Молчание, какое черное, полное ветра, дрожанья стен, половиц, рам, стекол. Какое долгое, полное тьмы, когда нет света ни позади, ни впереди, как в вакууме, в болезни.

— Я уже была замужем, — сказала она наконец, и его ладонь обмерла.

— Ну и пусть, — сказал он с отчаянием, потому что ночь обрушилась на него опять и все ускользало. — Пусть, какое мне дело, я не могу, я не могу так, я…

Ее ладонь чуть сжалась, успокаивая, и он поверил ладони. Хотя теперь уже без сомнения это была ладонь Женщины, и он боялся еще больше ее силы и того колдовского акта, который надо совершить, не зная, что будет, стать иным, потерять разум, волю, стыд и все свое прошлое, чтобы потом, может быть, остаться совсем одному.

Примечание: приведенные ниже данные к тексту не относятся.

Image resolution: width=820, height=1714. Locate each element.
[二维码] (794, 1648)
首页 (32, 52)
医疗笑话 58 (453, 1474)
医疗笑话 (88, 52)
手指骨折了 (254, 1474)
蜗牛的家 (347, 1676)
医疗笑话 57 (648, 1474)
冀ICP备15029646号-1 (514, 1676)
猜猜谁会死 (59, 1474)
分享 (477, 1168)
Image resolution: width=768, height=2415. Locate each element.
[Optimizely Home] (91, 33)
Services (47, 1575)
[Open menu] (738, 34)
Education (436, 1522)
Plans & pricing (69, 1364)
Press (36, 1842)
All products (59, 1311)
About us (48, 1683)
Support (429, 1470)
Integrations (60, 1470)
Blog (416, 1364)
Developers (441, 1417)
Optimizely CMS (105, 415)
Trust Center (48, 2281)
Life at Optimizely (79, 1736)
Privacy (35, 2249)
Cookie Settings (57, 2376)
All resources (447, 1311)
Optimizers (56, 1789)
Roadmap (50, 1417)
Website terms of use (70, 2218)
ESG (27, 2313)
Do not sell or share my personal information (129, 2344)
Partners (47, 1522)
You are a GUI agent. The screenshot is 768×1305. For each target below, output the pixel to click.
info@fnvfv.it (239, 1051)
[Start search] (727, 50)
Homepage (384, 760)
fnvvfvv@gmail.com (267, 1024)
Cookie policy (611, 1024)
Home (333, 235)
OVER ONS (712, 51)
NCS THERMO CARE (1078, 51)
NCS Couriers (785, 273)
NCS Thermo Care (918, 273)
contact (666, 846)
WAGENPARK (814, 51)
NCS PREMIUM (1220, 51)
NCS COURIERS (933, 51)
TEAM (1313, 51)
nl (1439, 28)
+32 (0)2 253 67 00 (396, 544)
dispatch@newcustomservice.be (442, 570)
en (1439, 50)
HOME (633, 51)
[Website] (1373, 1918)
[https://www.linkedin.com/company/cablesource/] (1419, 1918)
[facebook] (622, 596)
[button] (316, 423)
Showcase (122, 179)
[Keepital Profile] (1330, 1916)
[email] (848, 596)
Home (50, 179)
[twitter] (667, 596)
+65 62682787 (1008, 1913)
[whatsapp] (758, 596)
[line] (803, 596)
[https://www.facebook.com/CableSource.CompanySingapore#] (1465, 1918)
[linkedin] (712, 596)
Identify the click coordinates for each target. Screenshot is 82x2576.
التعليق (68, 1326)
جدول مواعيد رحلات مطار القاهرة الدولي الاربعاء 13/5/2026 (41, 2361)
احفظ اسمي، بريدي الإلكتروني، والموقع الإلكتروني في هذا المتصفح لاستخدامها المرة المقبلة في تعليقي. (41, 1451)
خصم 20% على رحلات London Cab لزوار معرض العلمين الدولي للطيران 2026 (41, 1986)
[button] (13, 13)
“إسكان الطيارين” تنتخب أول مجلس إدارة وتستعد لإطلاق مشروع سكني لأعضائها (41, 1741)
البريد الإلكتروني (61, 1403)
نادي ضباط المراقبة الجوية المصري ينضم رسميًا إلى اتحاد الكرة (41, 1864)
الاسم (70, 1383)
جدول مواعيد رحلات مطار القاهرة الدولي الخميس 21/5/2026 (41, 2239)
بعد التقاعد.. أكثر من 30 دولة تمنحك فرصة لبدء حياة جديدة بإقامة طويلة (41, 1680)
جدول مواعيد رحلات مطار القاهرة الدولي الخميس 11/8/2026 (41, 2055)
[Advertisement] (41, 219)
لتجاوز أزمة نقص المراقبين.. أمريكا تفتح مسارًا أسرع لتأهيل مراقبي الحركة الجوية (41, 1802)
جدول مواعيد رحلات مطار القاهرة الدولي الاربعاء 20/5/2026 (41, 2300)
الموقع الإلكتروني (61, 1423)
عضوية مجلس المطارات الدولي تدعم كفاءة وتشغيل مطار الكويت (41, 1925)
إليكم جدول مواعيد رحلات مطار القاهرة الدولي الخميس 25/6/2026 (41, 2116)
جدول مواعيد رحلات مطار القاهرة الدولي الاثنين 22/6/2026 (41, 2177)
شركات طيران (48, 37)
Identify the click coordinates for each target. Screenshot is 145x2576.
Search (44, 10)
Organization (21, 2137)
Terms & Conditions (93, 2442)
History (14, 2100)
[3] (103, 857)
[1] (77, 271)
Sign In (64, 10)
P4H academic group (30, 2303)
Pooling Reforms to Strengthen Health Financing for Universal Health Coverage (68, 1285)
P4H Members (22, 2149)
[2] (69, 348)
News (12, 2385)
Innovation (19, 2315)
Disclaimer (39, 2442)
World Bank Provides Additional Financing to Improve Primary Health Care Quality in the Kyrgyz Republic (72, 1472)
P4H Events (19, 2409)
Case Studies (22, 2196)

Но ее ладонь все успокаивала; пальцы сплетались с пальцами, дрожали, жаловались, просили, отталкивали, не отпускали, и ему показалось, что он услышал плач, или смех, или все вместе, и он опять поверил и стал огромным, жарким, бережным, мудрым, но еще прислушивался к страху ошибиться, чтобы не быть отброшенным, искалеченным, а потом (сколько веков утекло — он не знал) не она, а сами пальцы сказали ему: не бойся…

Он проснулся внезапно, будто его окунули в прозрачную воду рассвета, увидел ее открытые глаза прямо против своих глаз и улыбнулся одновременно с ней. Каждая клеточка его тела дышала силой и покоем. Все изменилось. Он стал сильным и добрым. Он покорился ей добровольно, а она — ему. Ветер стих, и светлело все чище, прохладнее, а потом они услышали синицу, осеннее бодрое теньканье на рябине у крыльца. Она не улетела, когда они открыли дверь и встали на пороге как муж и жена. Свет и тучи, брызги солнца с востока по побуревшей осоке, по ряби на плесе. Ровный умеренный ветер с запахом льда и хвои. Они умылись и стали готовить завтрак.

Поздно вечером, когда они пили чай у костра, вернулся дядя Миша — ссутулившийся, прихрамывающий, весь в грязи.

— Нашел, — сказал он и сел на землю. Все морщинки его посерели от усталости, запали виски, выпятился кадык. Не снимая кепки, он выпил подряд две кружки чая.